» **INFORMATION SHOWN**:

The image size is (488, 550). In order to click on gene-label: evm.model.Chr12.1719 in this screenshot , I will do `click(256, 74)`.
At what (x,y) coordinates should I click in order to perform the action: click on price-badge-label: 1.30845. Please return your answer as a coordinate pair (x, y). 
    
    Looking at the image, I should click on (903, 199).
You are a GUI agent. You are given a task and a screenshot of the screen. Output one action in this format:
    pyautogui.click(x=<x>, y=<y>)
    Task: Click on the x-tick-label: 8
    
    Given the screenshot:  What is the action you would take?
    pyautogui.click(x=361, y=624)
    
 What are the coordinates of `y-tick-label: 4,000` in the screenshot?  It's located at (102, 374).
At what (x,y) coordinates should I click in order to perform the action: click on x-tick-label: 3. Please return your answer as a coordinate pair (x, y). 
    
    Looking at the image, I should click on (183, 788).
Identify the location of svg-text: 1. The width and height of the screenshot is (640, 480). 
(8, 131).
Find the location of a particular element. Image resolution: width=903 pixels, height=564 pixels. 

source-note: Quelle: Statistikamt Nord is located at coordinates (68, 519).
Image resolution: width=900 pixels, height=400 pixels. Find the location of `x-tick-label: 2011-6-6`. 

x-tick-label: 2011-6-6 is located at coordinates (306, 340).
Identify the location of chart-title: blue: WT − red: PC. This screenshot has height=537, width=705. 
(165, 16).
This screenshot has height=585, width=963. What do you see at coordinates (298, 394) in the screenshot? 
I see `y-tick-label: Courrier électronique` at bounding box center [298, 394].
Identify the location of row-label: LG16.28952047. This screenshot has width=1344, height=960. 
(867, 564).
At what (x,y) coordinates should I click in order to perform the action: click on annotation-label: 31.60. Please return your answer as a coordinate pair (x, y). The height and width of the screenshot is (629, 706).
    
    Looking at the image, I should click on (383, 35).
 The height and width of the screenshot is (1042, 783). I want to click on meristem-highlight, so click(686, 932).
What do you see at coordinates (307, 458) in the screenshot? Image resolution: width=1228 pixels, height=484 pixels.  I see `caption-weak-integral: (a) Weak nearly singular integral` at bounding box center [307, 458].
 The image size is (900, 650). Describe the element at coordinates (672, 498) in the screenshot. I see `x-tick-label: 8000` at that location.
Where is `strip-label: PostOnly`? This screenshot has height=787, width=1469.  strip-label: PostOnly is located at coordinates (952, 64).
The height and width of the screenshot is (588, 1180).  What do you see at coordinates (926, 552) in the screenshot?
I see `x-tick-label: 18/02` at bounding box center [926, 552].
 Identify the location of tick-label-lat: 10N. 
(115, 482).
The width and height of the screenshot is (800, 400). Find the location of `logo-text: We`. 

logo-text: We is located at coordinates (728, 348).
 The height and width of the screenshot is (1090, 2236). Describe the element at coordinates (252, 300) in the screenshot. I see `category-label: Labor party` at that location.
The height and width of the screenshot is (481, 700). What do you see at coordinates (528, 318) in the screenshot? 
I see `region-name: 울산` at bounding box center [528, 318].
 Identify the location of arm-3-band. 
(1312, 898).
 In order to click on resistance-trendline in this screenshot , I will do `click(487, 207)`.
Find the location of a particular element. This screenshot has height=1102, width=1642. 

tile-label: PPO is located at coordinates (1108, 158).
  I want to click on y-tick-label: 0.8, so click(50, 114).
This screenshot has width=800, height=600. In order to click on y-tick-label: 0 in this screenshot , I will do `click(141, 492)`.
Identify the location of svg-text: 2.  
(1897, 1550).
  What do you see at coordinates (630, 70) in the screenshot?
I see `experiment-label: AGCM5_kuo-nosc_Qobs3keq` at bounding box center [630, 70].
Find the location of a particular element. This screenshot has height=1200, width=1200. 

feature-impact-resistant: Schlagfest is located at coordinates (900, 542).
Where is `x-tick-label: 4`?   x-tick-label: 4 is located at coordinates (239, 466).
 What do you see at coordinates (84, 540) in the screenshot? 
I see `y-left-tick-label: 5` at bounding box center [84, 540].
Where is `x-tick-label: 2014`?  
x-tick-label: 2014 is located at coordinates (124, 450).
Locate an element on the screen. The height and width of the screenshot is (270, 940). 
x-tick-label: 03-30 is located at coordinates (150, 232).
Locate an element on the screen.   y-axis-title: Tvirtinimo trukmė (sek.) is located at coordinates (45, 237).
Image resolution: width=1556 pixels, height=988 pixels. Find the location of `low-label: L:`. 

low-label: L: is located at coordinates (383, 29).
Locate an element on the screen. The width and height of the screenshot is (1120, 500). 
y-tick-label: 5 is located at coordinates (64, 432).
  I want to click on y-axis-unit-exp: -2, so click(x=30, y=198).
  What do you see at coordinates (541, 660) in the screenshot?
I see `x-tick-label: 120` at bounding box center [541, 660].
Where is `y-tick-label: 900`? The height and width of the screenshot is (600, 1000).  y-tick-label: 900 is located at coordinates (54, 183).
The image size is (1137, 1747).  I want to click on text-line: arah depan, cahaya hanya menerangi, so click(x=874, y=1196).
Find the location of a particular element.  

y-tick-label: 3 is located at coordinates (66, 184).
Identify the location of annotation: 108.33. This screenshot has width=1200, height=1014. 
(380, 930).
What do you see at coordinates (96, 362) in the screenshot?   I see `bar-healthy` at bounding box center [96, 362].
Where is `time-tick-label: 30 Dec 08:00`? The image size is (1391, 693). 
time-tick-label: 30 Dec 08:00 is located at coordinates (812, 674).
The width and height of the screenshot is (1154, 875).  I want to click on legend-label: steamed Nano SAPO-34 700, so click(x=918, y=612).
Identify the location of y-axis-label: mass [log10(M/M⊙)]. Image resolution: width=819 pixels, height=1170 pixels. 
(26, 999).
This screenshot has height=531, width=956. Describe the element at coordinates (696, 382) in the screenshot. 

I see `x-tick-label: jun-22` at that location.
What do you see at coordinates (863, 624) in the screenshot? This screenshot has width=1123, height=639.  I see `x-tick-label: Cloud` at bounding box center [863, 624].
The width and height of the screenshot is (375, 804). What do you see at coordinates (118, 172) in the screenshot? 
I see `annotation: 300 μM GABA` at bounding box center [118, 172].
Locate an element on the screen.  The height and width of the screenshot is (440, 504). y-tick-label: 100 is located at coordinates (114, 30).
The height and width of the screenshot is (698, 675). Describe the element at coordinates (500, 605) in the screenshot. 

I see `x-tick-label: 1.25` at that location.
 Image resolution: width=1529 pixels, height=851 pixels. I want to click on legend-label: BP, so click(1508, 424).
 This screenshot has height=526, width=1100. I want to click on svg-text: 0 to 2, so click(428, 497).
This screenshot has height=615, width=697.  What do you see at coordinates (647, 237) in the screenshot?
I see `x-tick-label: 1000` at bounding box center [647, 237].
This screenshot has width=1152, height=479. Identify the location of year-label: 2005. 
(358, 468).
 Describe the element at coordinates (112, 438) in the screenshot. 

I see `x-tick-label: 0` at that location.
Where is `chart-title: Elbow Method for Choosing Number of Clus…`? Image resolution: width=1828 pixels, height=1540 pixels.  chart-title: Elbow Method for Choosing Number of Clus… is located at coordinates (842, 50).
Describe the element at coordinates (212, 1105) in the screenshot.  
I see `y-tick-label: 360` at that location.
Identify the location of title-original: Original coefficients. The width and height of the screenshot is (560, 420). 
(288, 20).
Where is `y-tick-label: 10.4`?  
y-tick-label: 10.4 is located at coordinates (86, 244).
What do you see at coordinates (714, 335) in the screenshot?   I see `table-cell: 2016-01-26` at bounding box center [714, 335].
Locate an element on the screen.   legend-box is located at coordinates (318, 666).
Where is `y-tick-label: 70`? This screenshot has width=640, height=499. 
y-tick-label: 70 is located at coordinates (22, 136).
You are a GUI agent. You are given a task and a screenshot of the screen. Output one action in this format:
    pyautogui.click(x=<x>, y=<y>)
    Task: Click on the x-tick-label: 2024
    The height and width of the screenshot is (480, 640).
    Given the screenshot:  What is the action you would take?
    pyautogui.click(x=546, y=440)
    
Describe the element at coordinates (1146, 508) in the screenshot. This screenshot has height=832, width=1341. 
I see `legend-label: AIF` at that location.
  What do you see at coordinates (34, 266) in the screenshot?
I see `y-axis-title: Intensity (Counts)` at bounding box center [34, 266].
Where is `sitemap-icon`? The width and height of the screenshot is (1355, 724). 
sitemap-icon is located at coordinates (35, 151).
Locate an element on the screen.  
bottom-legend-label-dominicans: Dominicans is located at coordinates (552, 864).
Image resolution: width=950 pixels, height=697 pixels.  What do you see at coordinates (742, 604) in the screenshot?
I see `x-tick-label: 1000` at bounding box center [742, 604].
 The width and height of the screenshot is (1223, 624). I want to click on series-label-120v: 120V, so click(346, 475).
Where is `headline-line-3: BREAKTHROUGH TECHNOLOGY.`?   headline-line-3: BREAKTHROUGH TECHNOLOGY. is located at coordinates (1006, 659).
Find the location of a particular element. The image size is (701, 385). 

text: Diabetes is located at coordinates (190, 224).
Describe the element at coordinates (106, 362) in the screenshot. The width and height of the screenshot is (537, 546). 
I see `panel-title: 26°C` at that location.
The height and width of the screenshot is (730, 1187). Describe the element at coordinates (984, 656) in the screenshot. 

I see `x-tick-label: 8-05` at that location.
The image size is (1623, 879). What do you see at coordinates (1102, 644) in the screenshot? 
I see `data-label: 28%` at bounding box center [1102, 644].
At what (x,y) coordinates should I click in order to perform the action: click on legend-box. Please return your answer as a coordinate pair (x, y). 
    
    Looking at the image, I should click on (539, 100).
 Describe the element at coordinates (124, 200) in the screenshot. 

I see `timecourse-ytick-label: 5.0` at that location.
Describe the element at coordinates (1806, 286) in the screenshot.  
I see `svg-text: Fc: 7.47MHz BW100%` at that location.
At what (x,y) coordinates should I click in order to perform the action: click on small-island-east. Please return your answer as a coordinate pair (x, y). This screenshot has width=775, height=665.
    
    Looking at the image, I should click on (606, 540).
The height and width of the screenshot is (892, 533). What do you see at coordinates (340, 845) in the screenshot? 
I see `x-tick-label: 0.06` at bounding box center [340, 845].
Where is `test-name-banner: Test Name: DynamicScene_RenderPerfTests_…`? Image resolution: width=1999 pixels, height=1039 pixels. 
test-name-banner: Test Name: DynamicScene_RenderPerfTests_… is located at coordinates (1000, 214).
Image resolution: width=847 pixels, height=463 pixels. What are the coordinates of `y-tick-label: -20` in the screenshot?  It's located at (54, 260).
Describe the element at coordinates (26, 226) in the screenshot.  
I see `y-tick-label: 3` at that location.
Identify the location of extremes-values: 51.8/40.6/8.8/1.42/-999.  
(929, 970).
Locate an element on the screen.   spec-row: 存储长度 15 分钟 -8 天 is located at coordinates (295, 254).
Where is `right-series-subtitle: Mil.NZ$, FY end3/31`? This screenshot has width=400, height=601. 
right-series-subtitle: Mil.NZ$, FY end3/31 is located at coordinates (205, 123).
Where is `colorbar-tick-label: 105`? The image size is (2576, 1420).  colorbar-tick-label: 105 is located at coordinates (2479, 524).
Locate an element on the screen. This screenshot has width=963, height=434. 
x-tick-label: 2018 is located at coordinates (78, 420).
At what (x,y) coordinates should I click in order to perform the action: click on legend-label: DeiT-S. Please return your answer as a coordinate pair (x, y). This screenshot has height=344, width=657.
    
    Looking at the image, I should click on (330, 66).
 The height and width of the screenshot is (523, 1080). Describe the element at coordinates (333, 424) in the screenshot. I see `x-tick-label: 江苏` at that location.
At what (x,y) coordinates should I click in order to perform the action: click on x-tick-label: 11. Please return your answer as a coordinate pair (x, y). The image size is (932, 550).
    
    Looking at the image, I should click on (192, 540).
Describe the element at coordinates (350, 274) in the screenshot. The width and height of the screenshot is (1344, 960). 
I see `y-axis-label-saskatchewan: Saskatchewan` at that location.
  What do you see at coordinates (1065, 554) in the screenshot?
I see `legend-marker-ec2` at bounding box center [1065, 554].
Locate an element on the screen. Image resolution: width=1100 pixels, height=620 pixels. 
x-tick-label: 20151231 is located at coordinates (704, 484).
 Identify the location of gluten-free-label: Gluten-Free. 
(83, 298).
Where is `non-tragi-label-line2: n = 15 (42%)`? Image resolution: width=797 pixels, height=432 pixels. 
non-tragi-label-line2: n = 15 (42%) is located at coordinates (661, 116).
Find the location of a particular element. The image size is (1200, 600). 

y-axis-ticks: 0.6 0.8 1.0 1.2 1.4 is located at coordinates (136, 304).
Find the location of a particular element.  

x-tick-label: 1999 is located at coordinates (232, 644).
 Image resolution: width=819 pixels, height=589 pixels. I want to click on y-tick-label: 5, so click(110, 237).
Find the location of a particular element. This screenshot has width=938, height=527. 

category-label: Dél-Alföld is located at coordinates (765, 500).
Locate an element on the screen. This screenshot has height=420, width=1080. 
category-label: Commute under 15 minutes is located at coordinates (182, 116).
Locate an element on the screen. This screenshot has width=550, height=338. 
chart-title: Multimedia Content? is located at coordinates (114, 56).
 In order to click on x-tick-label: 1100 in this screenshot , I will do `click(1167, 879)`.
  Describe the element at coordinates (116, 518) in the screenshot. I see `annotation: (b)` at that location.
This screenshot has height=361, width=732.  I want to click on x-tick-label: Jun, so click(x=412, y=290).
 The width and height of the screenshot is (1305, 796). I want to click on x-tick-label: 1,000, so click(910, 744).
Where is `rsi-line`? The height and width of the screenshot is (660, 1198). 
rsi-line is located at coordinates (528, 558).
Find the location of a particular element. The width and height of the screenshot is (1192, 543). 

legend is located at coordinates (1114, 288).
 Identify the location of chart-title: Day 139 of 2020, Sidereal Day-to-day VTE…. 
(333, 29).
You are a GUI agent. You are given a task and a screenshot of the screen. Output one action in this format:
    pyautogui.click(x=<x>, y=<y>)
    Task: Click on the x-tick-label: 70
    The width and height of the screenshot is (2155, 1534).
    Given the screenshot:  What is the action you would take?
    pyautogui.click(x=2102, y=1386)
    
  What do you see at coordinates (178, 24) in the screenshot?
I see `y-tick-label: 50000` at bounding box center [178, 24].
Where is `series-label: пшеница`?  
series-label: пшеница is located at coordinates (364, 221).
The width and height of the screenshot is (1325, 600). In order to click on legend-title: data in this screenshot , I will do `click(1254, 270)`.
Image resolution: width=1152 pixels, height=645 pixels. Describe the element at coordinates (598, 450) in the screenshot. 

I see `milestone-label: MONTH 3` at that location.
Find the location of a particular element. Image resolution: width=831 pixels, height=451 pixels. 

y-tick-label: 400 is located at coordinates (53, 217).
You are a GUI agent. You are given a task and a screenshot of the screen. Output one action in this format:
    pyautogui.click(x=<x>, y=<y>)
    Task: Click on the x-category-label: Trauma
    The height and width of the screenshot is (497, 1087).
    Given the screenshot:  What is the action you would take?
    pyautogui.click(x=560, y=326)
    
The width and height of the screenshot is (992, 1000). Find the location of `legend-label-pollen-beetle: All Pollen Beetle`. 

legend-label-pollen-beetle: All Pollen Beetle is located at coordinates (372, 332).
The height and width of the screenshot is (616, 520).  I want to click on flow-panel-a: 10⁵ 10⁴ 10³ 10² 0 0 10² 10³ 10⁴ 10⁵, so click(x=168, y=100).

» **EXERCISE DETAILS**: Please arrange the lines above as a numbered list, from the line with "This screenshot has width=800, height=600." up to and including the line with "feature-impact-resistant: Schlagfest is", and leave out the blank lines.

» **OUTPUT OF THE EXERCISE**:
1. This screenshot has width=800, height=600. In order to click on y-tick-label: 0 in this screenshot , I will do `click(141, 492)`.
2. Identify the location of svg-text: 2.  
3. (1897, 1550).
4.   What do you see at coordinates (630, 70) in the screenshot?
5. I see `experiment-label: AGCM5_kuo-nosc_Qobs3keq` at bounding box center [630, 70].
6. Find the location of a particular element. This screenshot has height=1200, width=1200. 
7. feature-impact-resistant: Schlagfest is located at coordinates (900, 542).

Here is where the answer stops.